China will join a group including the U.S. and the European Union in negotiating new rules to cover the $25 trillion e-commerce market.

The EU and 47 other members of the World Trade Organization launched the discussions, according to a Friday statement. If successful, a digital trade accord hashed out through the Geneva-based trade body would establish a baseline international regime for 21st century trade and reduce cross-border hurdles to e-commerce.

China, which for years has heavily restricted use of the internet inside its borders, had resisted joining the talks until Thursday, raising concerns over the language in the statement advocating a high standard outcome, according to four people familiar with the talks who asked not to be identified because the discussions were private.

In a statement emailed to Bloomberg, Chinas ambassador to the World Trade Organization, Zhang Xiangchen, said China had in the end decided to join the negotiations out of concern over a broader crisis surrounding the WTO, which has been coming under attack from the U.S. and President Donald Trump’s administration.

The multilateral trading system is in a deep crisis, he said. Against this backdrop, the launching of e-commerce negotiation will in a significant way help reinvigorate the negotiating function of the WTO, and shore up confidence in the multilateral trading system and economic globalization.

Cecilia Malmstrom, the EUs top trade negotiator, told Bloomberg that the inclusion of China was important because of its scale and role in the global economy. With China on board the negotiations will include WTO members accounting for more than 90 percent of global trade. But it also served as a sign that the WTO still had life in it.

It shows that the WTO is still alive and that we can take on board one of the biggest challenges on global trade -- e-commerce, Malmstrom said in an interview.

The new rules will seek to reduce barriers that prevent cross-border sales, ban duties on electronic transmissions, ensure the validity of e-contracts and e-signatures and to address forced data localization requirements, according to the statement.

G-20

Simon Birmingham, the Australian trade minister, said the hope was that some tangible progress could be made in negotiations before a Group of 20 summit in Japan in June and that the negotiations could be wrapped up next year.

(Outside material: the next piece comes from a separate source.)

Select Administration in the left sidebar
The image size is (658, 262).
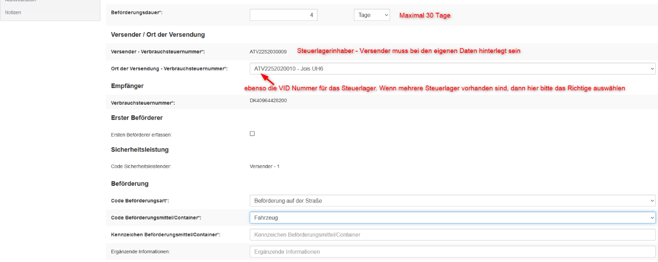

If anything this is an initiative that started too late because the reality is that e-commerce and digital trade are here, they’re big, and there is an inevitability that the way in which commerce occurs around the world is going to be influenced more heavily by the digital economy, he told Bloomberg in an interview.

The group is expected to hold their first formal negotiating session in March, and movement toward an agreement has been praised by some retailers, including Amazon.com Inc.

Amazon welcomes progress made this week by the joint statement group towards a global e-commerce agreement, which has the potential to significantly benefit Amazons customers and seller partners by eliminating and preventing barriers to online trade, an Amazon spokesperson said in an emailed statement.

Largest Market

China, which is expected to surpass the U.S. this year as the biggest retail market in the world, adds greater weight to a potential accord. China will likely register $5.5 trillion in online sales this year due to the spread of its powerful online companies like Alibaba Group Holding Ltd. and Baidu Inc.

But some in the U.S. fear that China could also seek to water down any eventual outcome and Beijing’s decision to join at the end was tinged with reluctance. To be very frank, the current text of the joint statement before us, in our view, could have been better drafted if time allows, Zhang told Bloomberg.

Even though Trump’s administration didn’t send a representative to Friday’s meeting in Davos, the U.S. has been a key contributor to e-commerce discussions ever since they were first floated at the World Trade Organizations 2017 ministerial meeting in Buenos Aires.